World Building – The Perils of Exposition

 World Building – The Perils of Exposition

I think anyone who has tried to write a fantasy or science fiction story set in its own unique universe will understand me when I say – setting up a world is hard.

Creating it isn’t, at least not for me. I love creating new worlds – drawing maps, thinking of cultures and rules and how things work – that’s as much fun as writing itself as far as I am concerned. In fact, in many ways, it’s more fun – it’s use of the imagination without the pressure of having to word it properly. I get to play with my favourite things - history and geography and magic - all at the same time. I love world building.

But transmitting that information to poor, innocent readers – aye, there’s the rub. Because once a world is created, it’s important those reading it can get the hang of it for the story set within it to make sense. But exposition is dull. Many a writer has lost their readers with a big, fat factual overload dump early on. So how to introduce the concepts of a whole new place and culture without losing the reader along the way?

I think this very difficulty can contribute sometimes to the popularity of writing fan fiction. Speaking from experience, fan fiction is an easy in for someone who wants to play in a scifi or fantasy realm because the world and the characters in it already exist. And better, the target audience already knows the world. They know how it works, what the rules are – you don’t have to explain expelliarmus to someone reading Harry Potter fanfic or starburst to a fan of Farscape – if they didn’t already know, they wouldn’t be reading the story. The writer therefore doesn’t need to bother which much of all that – they just assume the reader knows already and get on with the story they want to tell. Fan fiction in that regard is a lot more straightforward.

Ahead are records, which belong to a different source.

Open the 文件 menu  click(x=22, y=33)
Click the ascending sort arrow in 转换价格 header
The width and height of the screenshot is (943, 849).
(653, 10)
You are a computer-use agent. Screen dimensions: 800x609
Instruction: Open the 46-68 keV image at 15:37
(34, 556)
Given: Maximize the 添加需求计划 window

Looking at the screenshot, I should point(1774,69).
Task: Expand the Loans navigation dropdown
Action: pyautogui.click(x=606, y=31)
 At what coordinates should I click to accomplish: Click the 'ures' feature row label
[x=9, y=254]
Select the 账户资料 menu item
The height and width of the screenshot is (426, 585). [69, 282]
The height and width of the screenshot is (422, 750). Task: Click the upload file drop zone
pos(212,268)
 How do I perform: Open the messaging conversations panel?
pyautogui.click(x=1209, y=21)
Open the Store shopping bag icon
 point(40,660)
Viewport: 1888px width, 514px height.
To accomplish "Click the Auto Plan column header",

But what to do when starting fresh? Well, if you’re looking for a definitive answer here – sorry, bad luck, because I don’t think there is one. Probably the most popular way to handle it is the innocent abroad – a character who either doesn’t belong in that world or has led a sheltered, cosseted life and has to have everything laid out for them. They stand in for the reader and as it is explained to them, it’s explained to everyone. Legends are also good, the telling of old stories to reveal background information and important facts – always pay attention to an ancient legend, especially about a long dead sorcerer because the odds are he’s coming your way. Magic-induced flashbacks can also be handy. Everyone has their own techniques, their own approach and all work or not in their own ways. It’s just about how the writer handles them.

So, me. Being an idiot, I decided to create a complicated, very different world in which those techniques just wouldn’t work. You can’t tell a legend to practical people who know the world’s not like that and everyone in my Realm knows how things work and their place in it. So, where did that leave me? It left me with my characters pulling the weight. Fodder’s mental ponderings on the unfairness of normal life. A bunch of characters chewing the fat in the pub while a minstrel tells tales of the other side of things. A prince who just loves to theorise and discuss absolutely everything going on around him. A princess who really doesn’t know a darned thing about anything outside her own circle. Discussions. Thoughts. Things that are part of the people and work as part of the plot.

But the important thing is – I feel exposition needs to be part of the story. It needs to be woven in. I did my best to try and weave in all the things you’ll need to know when I was writing without bringing the story to a narrative jolting halt. Only you can judge if I’ve succeeded.